WHAT YOU NEED TO DO:
A. According to the testimony on speedy trial reform, what was Kalief Browder arrested for?
B. Reproduce the passage of the testimony on speedy trial reform that starts with "My name is Daniel" and goes on through "submit testimony today.".

EXCERPT TO READ:
My name is Daniel Squadron, and I represent the New York State Senate 26th District. My district includes the Brooklyn neighborhoods of Brooklyn Heights, Carroll Gardens, Cobble Hill, the Columbia Waterfront, DUMBO, Downtown Brooklyn, Fulton Ferry, Greenpoint, the Navy Yard, Vinegar Hill, and Williamsburg, and the Manhattan neighborhoods of Battery Park City, Chinatown, the East and South Village, the Financial District, Little Italy, the Lower East Side, SoHo, and Tribeca.
As the ranking member of the State Senate Codes Committee, and the sponsor of Kalief’s Law (S.5988/A.8296 - Aubry), I would like to thank Councilmember Lancman for following-up on my request to hold a hearing on speedy trial reform, as well as the opportunity to submit testimony today.
I am sure we are all familiar with the tragic case of Kalief Browder, a 16-year-old arrested for stealing a backpack who spent over three years in pre-trial detention at Rikers. In those three years, Kalief had over thirty court appearances. He continued to maintain his innocence as days turned into months, which turned into years. Eventually, the charges were dropped and Kalief was released. He committed suicide last year.
Chair Lancman has correctly cited New York’s broken speedy trial statute as being unique to New York and allowing "parties to game the system.” Currently, prosecutors are able to stop the speedy trial clock in different ways. For example, prosecutors can declare themselves “ready” for trial to stop the clock. When the scheduled hearing date rolls around, prosecutors can declare that they are no longer ready, asking for a small number of days before "readiness." While this may have a legitimate basis, like witness availability, it may be based on the understanding that court congestion guarantees the next available trial date will be weeks or months off. But only the delays requested are counted against the clock.

[Stored items]
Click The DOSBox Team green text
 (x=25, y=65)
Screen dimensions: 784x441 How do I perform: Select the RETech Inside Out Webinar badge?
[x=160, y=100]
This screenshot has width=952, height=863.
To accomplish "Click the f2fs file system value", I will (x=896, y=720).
--
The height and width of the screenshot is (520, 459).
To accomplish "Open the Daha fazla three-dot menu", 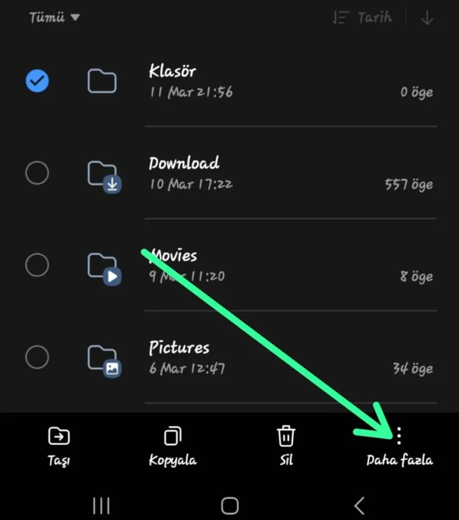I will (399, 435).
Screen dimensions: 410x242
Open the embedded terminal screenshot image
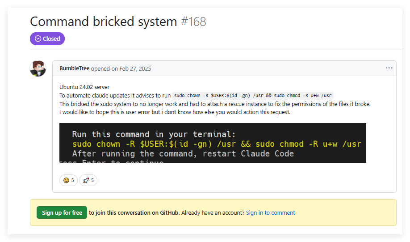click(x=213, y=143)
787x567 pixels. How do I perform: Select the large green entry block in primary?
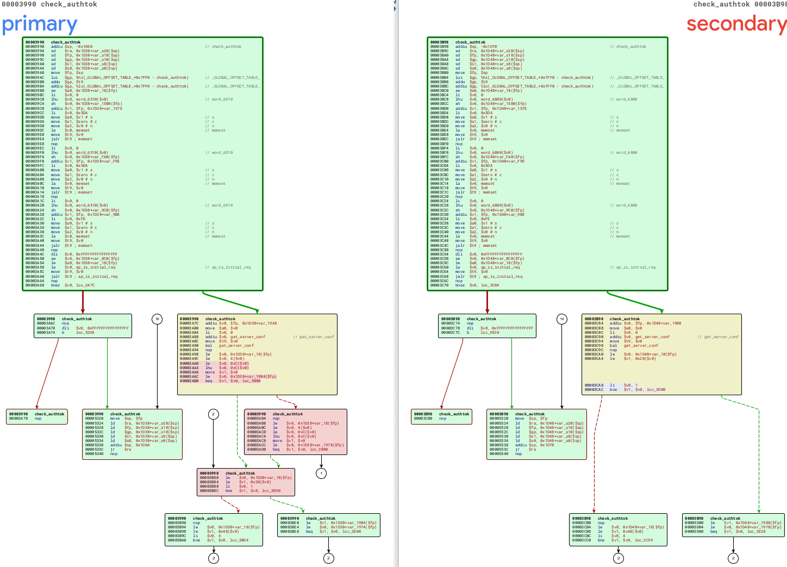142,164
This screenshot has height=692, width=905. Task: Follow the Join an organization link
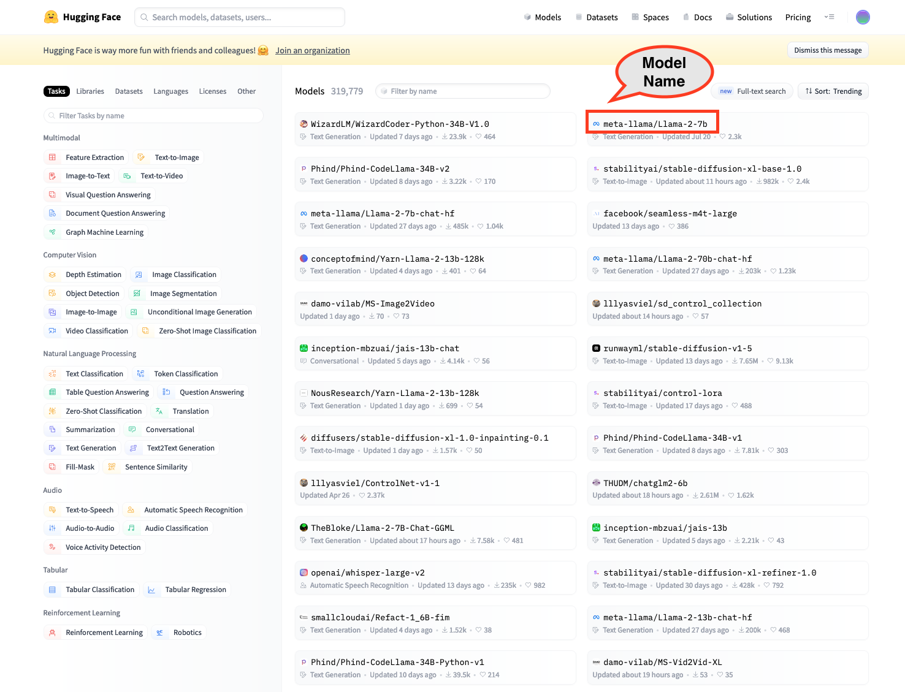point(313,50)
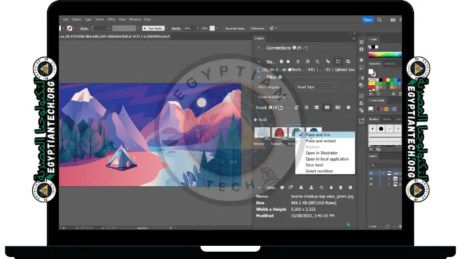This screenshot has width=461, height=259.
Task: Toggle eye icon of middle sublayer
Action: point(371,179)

ANSWERS TO THE TASKS:
A. Stealing a backpack.

B.
My name is Daniel Squadron, and I represent the New York State Senate 26th District. My district includes the Brooklyn neighborhoods of Brooklyn Heights, Carroll Gardens, Cobble Hill, the Columbia Waterfront, DUMBO, Downtown Brooklyn, Fulton Ferry, Greenpoint, the Navy Yard, Vinegar Hill, and Williamsburg, and the Manhattan neighborhoods of Battery Park City, Chinatown, the East and South Village, the Financial District, Little Italy, the Lower East Side, SoHo, and Tribeca.
As the ranking member of the State Senate Codes Committee, and the sponsor of Kalief’s Law (S.5988/A.8296 - Aubry), I would like to thank Councilmember Lancman for following-up on my request to hold a hearing on speedy trial reform, as well as the opportunity to submit testimony today.